Introduction

1 Structure of the course

1.1 What are the steps of a corpus study?

The workflow of a typical corpus-based study is generally as in the image below.

This course follows this workflow. I will show you how to conduct a corpus investigation step-by-step, and you will be able to do so by yourself!

1.2 Syllabus of the course

The weekly organization of this course can be found in the Table of Contents on the left in addition to the table below.

Week Content
Week 1 Introductory week
Part 1 Principles of corpus studies
Week 2 What is a corpus, and their role to understand language and literature
Week 3 Types of corpora: Selecting or building a corpus?
Part 2 Building a corpus from the Internet with modern tools
Week 4 Introduction to R (1/2): Installation and first steps
Week 5 Introduction to R (2/2): Basic functions and how to create reproducible data
Week 6 Example 1: Building a corpus from media platforms (1/2)
Week 7 Example 1: Building a corpus from media platforms (2/2)
Week 8 Example 2: Building a corpus from literature sources (1/2)
Week 9 Example 2: Building a corpus from literature sources (2/2)
Week 10 Midterm presentations, group and individual meetings in the classroom
Part 3 Simple preprocessing and analyzes of corpus data
Week 11 Data preprocessing: Tidying data
Week 12 Data analysis
Week 13 Data visualization
Week 14 Presenting a corpus-based study
Week 15 Group and individual meetings in the classroom (assistance for final projects)
Week 16 Student’s presentations of individual/group projects

1.3 Required textbooks and additional references

For this course

We will only use some parts of these two books:

1- Paquot, M. & Gries, S. T. (2020) A practical handbook of corpus linguistics.
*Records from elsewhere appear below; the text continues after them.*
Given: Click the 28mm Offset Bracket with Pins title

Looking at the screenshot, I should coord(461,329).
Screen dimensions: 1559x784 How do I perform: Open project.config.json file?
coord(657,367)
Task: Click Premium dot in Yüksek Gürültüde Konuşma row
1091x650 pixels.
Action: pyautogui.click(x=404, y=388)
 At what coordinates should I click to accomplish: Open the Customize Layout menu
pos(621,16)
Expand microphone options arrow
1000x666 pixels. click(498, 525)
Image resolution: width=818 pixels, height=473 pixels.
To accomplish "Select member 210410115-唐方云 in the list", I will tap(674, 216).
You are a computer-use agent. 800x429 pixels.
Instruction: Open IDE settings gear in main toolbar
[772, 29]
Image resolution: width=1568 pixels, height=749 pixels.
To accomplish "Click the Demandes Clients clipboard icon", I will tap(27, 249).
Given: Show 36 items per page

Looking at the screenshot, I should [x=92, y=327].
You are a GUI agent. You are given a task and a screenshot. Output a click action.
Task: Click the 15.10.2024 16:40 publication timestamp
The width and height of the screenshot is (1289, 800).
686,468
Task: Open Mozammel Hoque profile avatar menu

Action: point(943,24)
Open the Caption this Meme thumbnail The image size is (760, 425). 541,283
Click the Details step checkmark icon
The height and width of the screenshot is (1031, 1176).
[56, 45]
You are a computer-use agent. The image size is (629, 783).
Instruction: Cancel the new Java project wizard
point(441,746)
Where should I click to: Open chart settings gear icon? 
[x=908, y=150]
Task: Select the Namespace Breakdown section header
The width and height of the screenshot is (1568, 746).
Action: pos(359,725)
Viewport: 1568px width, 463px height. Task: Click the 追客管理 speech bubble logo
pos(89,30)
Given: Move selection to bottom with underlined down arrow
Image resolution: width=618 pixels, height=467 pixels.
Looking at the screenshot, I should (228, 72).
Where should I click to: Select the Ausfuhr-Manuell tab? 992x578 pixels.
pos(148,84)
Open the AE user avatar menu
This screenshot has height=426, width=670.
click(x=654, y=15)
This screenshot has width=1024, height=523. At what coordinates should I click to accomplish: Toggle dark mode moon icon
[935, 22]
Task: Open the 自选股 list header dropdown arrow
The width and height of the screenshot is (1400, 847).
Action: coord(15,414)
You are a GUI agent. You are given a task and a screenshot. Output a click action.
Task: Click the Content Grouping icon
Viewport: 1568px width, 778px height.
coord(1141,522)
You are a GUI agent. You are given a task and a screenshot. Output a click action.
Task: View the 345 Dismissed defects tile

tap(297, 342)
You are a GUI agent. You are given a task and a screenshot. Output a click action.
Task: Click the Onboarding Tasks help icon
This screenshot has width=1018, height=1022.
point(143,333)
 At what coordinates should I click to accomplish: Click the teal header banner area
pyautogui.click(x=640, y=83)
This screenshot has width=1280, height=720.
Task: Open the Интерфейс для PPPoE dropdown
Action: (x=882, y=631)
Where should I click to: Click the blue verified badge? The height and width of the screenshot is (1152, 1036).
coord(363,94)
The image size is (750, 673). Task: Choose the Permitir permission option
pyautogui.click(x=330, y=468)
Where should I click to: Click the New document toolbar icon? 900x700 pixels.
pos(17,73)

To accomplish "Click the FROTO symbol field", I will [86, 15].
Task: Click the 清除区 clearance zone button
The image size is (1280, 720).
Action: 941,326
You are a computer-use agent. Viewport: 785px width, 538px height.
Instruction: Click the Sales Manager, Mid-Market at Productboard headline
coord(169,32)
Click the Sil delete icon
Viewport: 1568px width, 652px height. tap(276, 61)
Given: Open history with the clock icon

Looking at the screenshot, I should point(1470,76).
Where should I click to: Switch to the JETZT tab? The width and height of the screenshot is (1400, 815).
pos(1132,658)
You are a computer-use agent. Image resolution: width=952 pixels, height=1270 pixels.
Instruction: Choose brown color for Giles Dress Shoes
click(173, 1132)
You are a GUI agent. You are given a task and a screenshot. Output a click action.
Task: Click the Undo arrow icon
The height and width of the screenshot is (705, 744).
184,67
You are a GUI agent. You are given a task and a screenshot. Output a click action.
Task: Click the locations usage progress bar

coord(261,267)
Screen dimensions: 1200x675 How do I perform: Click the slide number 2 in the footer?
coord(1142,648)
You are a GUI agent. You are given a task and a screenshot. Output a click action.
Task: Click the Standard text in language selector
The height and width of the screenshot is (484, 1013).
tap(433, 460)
Cham: Springer. Normally, you should be able to download this book freely with this link: Link to the book

2- O’Keeffe, A., & McCarthy, M. J. (2022). The Routledge handbook of corpus linguistics (2nd edition). London/New York: Routledge. Link to the book

(a) Paquot & Gries (2020)
(b) O’Keeffe & McCarthy (2022)
Figure 1: Required textbooks

Online resources:

1- R website: Link to the R website (freely downloadable)

2- RStudio interface: Link to the RStudio website (freely downloadable)

3- R for data science handbook: Link to the handbook (freely downloadable)

Additional reference

This course is task-oriented, so there are many aspects of corpus linguistics that will not be covered. If you are interested in knowing more, you can read the book published by Anatol Stefanowitsch in 2020, available for free here.

2 How to get through the exercises

The best (if not only) way to learn how to use programming language is just with practice. There are two ways to do so throughout the tutorial. In either case, I highly recommend to use markdown scripts (to know more about markdown scripts, you can refer to Week 5, Part 2.

  • I will provide at the beginning of each section a markdown file prefilled with the structure of the section. You can download this file and open it with R, and just paste the codes at the relevant sections of the script.
  • Alternatively, you may wish to write the script yourself, and to work based on the codes in each section. This is also a great way to learn how to structure a markdown file alone!